Preethi Kasireddy is the CEO and founder of TruStory. She worked as blockchain engineer at America’s biggest cryptocurrency exchange Coinbase between May 2016 and February 2017.

She previously worked as an analyst at the investment bank Goldman Sachs and spent some time at the investment firm Andreessen Horowitz.

Her latest venture, TruStory, focuses on identifying fake and real news in the crypto sectors. She also holds sessions with women who are interested in getting into the blockchain sector.

  1. Sandra Ro – Global Blockchain Business Council CEO

Sandra Ro is the CEO of Global Blockchain Business Council (GBBC), an industry association for the emerging blockchain technology that connects innovative organizations with thought leaders from more than 40 countries in an effort to bring an understanding of the young technology to business leaders and regulators.

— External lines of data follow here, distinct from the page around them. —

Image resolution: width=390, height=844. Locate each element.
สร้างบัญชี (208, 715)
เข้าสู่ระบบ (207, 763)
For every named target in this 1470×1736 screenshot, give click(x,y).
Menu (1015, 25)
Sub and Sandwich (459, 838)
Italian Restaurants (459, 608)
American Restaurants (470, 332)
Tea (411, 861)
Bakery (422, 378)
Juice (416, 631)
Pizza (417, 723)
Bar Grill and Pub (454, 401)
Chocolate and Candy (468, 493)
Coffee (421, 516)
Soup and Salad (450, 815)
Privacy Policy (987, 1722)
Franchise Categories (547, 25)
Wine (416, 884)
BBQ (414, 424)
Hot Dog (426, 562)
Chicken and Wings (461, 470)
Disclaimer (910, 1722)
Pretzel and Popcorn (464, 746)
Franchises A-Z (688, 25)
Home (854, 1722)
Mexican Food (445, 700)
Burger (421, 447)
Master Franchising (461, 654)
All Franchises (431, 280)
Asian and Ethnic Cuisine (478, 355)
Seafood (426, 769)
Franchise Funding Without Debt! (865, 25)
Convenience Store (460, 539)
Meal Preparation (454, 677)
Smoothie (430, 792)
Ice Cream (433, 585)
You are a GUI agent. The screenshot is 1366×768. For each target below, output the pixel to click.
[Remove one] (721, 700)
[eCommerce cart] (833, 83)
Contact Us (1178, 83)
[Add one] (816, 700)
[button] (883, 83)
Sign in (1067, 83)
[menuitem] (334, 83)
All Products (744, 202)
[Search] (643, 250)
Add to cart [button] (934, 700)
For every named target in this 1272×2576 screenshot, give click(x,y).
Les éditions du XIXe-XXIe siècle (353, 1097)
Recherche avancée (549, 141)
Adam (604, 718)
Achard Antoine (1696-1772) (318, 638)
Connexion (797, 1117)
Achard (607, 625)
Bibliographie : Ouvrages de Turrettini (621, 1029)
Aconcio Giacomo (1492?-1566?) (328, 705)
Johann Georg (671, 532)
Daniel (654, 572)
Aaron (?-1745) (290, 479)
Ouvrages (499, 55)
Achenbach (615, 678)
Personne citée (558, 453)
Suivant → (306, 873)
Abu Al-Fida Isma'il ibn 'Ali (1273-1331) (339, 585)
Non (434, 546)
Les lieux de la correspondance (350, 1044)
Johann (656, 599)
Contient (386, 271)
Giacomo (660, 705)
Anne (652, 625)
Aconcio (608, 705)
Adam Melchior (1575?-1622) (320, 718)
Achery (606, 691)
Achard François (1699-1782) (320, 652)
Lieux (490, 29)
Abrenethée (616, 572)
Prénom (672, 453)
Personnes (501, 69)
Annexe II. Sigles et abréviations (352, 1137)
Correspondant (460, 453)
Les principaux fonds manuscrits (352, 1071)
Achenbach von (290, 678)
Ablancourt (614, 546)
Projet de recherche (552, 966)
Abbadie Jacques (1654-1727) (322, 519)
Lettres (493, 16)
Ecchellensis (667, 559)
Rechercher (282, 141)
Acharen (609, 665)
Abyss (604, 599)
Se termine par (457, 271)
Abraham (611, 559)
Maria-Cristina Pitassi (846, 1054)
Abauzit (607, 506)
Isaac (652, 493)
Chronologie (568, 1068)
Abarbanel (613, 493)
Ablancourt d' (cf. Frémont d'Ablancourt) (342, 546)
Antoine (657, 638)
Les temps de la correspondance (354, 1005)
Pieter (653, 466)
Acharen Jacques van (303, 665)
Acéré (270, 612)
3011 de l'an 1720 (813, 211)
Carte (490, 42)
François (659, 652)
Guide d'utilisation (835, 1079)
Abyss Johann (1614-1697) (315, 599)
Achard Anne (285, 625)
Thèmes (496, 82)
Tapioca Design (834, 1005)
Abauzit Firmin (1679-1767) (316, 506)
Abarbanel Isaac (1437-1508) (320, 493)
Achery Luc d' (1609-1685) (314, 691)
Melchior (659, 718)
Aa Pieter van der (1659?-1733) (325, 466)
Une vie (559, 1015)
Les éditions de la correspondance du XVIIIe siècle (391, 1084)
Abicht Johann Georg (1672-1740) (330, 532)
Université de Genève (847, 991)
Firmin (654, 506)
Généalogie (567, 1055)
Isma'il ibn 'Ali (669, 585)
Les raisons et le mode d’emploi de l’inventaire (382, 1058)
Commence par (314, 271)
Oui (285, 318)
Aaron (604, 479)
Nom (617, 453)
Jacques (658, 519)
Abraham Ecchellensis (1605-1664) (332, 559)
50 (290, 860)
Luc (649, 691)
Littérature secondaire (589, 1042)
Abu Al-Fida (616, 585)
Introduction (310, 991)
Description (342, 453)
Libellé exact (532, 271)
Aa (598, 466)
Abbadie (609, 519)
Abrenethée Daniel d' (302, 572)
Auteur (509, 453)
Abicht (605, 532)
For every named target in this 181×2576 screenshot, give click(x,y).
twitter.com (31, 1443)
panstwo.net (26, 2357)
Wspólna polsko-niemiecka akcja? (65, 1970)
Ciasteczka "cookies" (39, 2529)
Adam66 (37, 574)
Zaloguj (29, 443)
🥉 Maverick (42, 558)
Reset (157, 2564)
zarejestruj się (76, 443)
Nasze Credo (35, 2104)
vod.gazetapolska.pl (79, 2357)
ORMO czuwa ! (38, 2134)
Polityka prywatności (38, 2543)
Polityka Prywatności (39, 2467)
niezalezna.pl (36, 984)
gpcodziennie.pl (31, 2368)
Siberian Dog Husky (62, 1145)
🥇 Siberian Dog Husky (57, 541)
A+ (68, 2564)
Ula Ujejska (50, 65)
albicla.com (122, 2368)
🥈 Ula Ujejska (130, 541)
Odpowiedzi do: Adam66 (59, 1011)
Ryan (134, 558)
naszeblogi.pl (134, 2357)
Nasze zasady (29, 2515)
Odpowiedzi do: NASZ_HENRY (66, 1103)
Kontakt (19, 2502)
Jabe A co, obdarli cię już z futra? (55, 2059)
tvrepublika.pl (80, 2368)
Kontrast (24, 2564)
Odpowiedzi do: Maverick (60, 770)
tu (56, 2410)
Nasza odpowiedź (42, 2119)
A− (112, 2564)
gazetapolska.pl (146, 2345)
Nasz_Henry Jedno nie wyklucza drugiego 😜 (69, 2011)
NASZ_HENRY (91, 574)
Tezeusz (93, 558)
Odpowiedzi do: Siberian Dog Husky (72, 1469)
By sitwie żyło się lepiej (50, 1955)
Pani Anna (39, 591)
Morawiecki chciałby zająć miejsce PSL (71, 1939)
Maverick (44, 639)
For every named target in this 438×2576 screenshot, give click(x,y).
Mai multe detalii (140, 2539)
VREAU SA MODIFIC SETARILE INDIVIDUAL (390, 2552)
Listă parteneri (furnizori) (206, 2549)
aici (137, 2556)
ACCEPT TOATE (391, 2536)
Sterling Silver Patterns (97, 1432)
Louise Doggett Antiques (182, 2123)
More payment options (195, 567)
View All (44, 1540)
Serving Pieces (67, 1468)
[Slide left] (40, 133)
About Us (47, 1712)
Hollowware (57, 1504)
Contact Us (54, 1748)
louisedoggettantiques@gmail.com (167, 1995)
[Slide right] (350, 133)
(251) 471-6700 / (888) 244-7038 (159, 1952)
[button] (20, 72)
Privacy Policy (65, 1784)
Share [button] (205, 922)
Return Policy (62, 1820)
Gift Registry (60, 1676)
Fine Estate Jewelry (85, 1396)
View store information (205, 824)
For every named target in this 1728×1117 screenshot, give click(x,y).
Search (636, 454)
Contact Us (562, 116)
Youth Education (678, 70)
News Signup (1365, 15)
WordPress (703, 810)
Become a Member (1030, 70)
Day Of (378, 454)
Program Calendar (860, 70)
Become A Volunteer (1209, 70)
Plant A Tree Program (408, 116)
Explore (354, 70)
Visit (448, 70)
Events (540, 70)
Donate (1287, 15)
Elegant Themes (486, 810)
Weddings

The organization was officially launched as a Swiss not-for-profit organization during the Annual World Economic Forum in 2017 in the ski resort of Davos in Switzerland.

The GBBC is working hard so that blockchain technology can be adopted on a global scale.

Ro previously worked for CME Group.

  1. Elaine Shi – Thunder Token co-founder and chief scientist

A Cornell University Professor, Elaine Shi is the co-founder and chief scientist at Thunder Token, a blockchain network that facilitates faster transactions.

The testnet for the platform is already live and the platform claims to provide maximum security. Security has become an important aspect in the blockchain sector as criminal elements have already made more than $1 billion from their nefarious acts.

The platform allows developers to build and deploy Dapps.

The university professor is the first person to publish peer-reviewed papers on Bitcoin and blockchain smart contracts.